In June, the firm made a major warehouse purchase when it agreed to acquire nearly 14 million square feet of industrial properties from Blackstone in an all-cash deal of $3.1 billion. In addition to this deal, the firm’s 2023 guidance projects $500 million to $800 million in total acquisitions for the year.

During the earnings call, Tim Arndt, the firm’s chief financial officer, also highlighted the acquisition of $118 million of land including a strategic area in Las Vegas, which will build out an additional 10 million square feet over time, bringing the firm’s total build-out of land globally to over $40 billion.

Moghadam saw potential deployment opportunities arising from merchant developers that are now completing their projects but have lease-up plans that are being extended. “I think what’s going to happen is that they can’t really afford to rent the space at the lower rate,” he said. “I think they’re more likely to sell their positions to people with stronger balance sheets. And we’ve already seen and taken advantage of a couple of instances like this. So don’t be surprised to see us buy some vacant completed sheds at discounts to replacement costs because of our view on demand and supply.”

Middle East impact

Fed rate hikes and ongoing geopolitical volatility, including the turmoil in the Middle East, are expected to impact logistics demand. According to Arndt, continued hawkishness from central banks and its impact on interest rates is causing companies to delay decision making and become less willing to take expansion space early.

Meanwhile, Moghadam believed the Israel-Hamas conflict would have an indirect impact on demand because the Middle East is neither a source of products or exports, nor a region where Prologis is active.
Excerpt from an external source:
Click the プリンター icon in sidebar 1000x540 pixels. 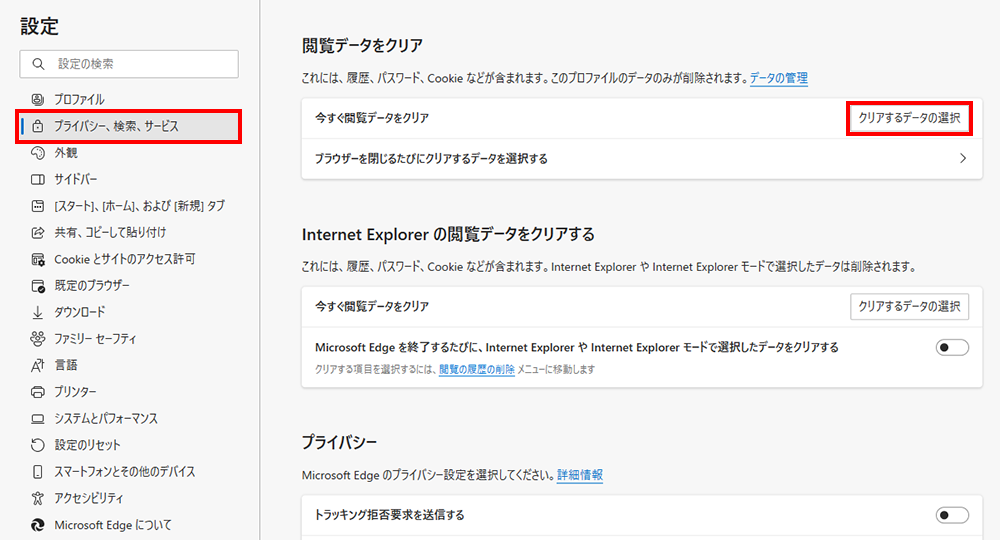point(38,391)
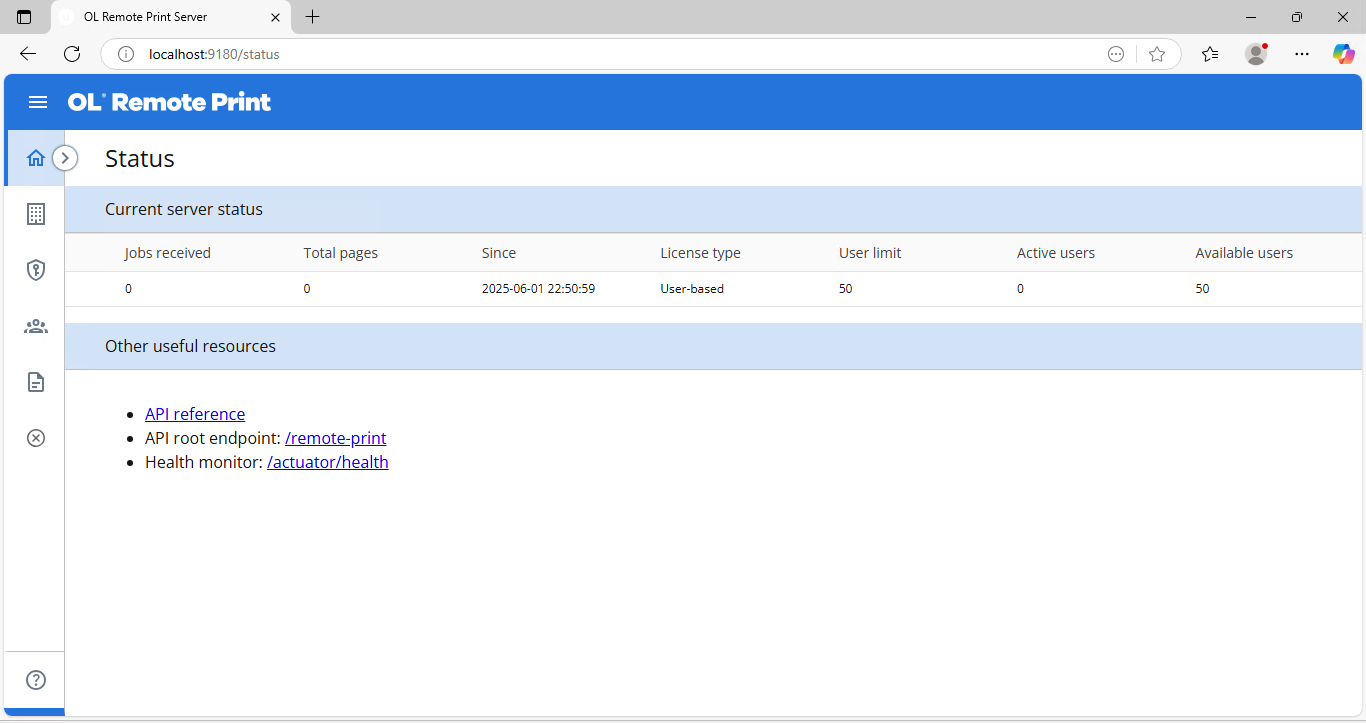
Task: Reload the page with refresh button
Action: (72, 54)
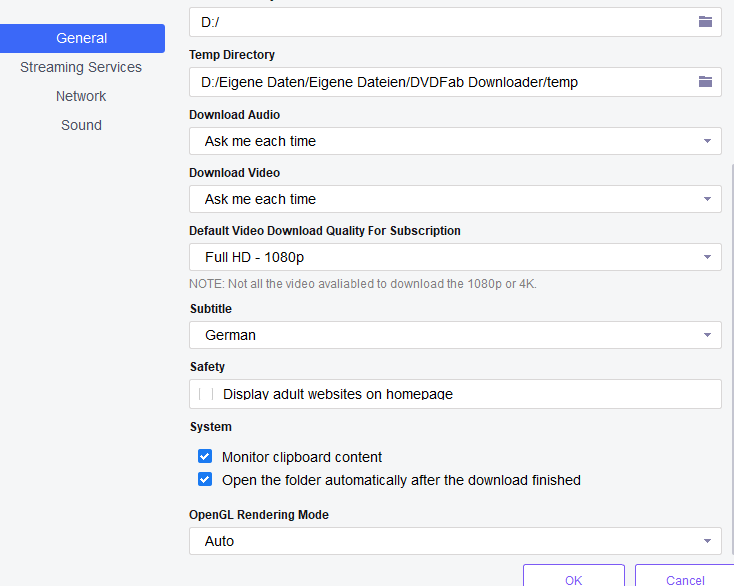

“But actually, on a relative basis, it should be good for our business because it will mean that inventory becomes really important,” he said. “And it means that it’s yet one more uncertainty like the pandemic, earthquake, and all other disruptions we’ve seen that will push the general posture of companies from just in time to just in case…

“I hate to say it would be good because it’s an awful situation that’s going [on] there. And before this is all over, a lot of innocent people are going to get killed, and I don’t want to see this happen. But I don’t think its impact on the business on a relative basis is going to be terrible.”